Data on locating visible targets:
──────────────────────────────

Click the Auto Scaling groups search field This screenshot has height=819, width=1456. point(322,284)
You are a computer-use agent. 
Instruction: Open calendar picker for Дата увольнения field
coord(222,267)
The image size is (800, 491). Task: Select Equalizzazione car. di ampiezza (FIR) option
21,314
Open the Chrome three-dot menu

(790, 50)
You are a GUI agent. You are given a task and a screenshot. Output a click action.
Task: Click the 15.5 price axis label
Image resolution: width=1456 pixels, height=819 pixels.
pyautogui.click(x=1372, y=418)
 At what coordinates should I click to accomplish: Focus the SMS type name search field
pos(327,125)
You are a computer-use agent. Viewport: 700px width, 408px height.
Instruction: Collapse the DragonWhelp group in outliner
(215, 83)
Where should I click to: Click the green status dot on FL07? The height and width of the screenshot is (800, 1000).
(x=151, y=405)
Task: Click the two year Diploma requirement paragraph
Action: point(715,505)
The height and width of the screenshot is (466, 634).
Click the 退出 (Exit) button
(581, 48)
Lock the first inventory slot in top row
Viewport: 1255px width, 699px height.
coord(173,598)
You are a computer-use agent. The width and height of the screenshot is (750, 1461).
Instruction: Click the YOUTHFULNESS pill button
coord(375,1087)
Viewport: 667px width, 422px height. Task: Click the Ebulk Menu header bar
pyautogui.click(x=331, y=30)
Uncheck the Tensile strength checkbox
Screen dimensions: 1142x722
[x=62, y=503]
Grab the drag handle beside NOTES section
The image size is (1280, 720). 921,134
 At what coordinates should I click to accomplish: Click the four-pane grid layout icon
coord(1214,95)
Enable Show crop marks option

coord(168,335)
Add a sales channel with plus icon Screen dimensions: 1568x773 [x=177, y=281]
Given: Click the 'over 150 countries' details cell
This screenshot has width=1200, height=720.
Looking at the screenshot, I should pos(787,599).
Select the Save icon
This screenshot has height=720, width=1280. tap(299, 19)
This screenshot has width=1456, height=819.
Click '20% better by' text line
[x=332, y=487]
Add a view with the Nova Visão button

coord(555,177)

──────────────────────────────

Change "search field" to "search box" throughout the entries above, leaving everything else unchanged.

_ANSWER TO THE EXERCISE_
Click the Auto Scaling groups search box This screenshot has height=819, width=1456. point(322,284)
You are a computer-use agent. 
Instruction: Open calendar picker for Дата увольнения field
coord(222,267)
The image size is (800, 491). Task: Select Equalizzazione car. di ampiezza (FIR) option
21,314
Open the Chrome three-dot menu

(790, 50)
You are a GUI agent. You are given a task and a screenshot. Output a click action.
Task: Click the 15.5 price axis label
Image resolution: width=1456 pixels, height=819 pixels.
pyautogui.click(x=1372, y=418)
 At what coordinates should I click to accomplish: Focus the SMS type name search box
pos(327,125)
You are a computer-use agent. Viewport: 700px width, 408px height.
Instruction: Collapse the DragonWhelp group in outliner
(215, 83)
Where should I click to: Click the green status dot on FL07? The height and width of the screenshot is (800, 1000).
(x=151, y=405)
Task: Click the two year Diploma requirement paragraph
Action: point(715,505)
The height and width of the screenshot is (466, 634).
Click the 退出 (Exit) button
(581, 48)
Lock the first inventory slot in top row
Viewport: 1255px width, 699px height.
coord(173,598)
You are a computer-use agent. The width and height of the screenshot is (750, 1461).
Instruction: Click the YOUTHFULNESS pill button
coord(375,1087)
Viewport: 667px width, 422px height. Task: Click the Ebulk Menu header bar
pyautogui.click(x=331, y=30)
Uncheck the Tensile strength checkbox
Screen dimensions: 1142x722
[x=62, y=503]
Grab the drag handle beside NOTES section
The image size is (1280, 720). 921,134
 At what coordinates should I click to accomplish: Click the four-pane grid layout icon
coord(1214,95)
Enable Show crop marks option

coord(168,335)
Add a sales channel with plus icon Screen dimensions: 1568x773 [x=177, y=281]
Given: Click the 'over 150 countries' details cell
This screenshot has width=1200, height=720.
Looking at the screenshot, I should pos(787,599).
Select the Save icon
This screenshot has height=720, width=1280. tap(299, 19)
This screenshot has width=1456, height=819.
Click '20% better by' text line
[x=332, y=487]
Add a view with the Nova Visão button

coord(555,177)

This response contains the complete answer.